REQUIREMENT: Rewrite the data from the line with "Benutzername (510, 384)" up to and including the line with "참조 (530, 24)", keeping every line and shifting each coordinate in the answers by adding 126.

DATA LINES:

_ _ _ _ _

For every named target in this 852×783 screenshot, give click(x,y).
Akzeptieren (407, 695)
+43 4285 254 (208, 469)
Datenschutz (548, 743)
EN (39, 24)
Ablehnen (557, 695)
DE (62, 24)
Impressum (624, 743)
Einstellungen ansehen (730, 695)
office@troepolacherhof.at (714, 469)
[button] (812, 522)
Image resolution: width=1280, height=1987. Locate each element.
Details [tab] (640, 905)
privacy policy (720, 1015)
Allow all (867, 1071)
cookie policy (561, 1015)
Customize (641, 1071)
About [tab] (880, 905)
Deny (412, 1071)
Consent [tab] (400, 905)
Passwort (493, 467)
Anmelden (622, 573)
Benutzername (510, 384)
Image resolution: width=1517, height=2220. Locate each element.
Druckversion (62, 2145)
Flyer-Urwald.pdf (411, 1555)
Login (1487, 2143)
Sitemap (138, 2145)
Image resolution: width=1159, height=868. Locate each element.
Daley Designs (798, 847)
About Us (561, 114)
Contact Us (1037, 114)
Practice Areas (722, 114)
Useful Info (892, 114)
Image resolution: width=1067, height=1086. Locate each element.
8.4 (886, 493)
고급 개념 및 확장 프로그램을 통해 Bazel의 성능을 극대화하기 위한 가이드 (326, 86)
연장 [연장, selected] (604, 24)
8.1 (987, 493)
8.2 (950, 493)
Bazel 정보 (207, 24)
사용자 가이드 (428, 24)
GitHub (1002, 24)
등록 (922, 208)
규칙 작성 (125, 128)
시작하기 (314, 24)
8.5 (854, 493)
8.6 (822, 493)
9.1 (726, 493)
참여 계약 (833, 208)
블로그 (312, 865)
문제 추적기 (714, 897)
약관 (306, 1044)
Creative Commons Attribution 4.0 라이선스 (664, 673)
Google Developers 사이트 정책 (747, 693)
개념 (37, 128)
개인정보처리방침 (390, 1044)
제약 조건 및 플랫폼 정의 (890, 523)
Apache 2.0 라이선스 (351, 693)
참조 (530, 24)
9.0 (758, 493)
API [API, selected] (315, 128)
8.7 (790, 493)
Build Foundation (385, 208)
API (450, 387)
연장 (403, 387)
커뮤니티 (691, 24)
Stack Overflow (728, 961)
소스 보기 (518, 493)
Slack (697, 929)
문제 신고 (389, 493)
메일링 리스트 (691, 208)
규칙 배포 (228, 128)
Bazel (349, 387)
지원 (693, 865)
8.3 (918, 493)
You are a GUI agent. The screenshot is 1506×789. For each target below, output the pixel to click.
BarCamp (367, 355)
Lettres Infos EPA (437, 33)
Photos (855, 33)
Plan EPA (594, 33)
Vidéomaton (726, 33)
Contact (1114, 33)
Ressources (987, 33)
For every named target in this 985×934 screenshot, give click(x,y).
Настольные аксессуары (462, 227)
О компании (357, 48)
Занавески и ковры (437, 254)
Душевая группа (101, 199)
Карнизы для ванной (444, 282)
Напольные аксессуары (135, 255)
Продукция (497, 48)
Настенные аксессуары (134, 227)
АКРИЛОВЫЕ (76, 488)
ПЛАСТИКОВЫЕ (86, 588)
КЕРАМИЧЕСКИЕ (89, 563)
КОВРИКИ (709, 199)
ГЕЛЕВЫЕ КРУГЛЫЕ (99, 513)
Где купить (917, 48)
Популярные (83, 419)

_ _ _ _ _

TASK RESPONSE:
Benutzername (636, 510)
Image resolution: width=1517, height=2220. Locate each element.
Druckversion (188, 2271)
Flyer-Urwald.pdf (537, 1681)
Login (1613, 2269)
Sitemap (264, 2271)
Image resolution: width=1159, height=868. Locate each element.
Daley Designs (924, 973)
About Us (687, 240)
Contact Us (1163, 240)
Practice Areas (848, 240)
Useful Info (1018, 240)
Image resolution: width=1067, height=1086. Locate each element.
8.4 (1012, 619)
고급 개념 및 확장 프로그램을 통해 Bazel의 성능을 극대화하기 위한 가이드 (452, 212)
연장 [연장, selected] (730, 150)
8.1 (1113, 619)
8.2 (1076, 619)
Bazel 정보 (333, 150)
사용자 가이드 (554, 150)
GitHub (1128, 150)
등록 (1048, 334)
규칙 작성 (251, 254)
시작하기 (440, 150)
8.5 (980, 619)
8.6 (948, 619)
9.1 (852, 619)
참여 계약 (959, 334)
블로그 (438, 991)
문제 추적기 (840, 1023)
약관 (432, 1170)
Creative Commons Attribution 4.0 라이선스 (790, 799)
Google Developers 사이트 정책 (873, 819)
개념 (163, 254)
개인정보처리방침 (516, 1170)
제약 조건 및 플랫폼 정의 (1016, 649)
Apache 2.0 라이선스 (477, 819)
참조 (656, 150)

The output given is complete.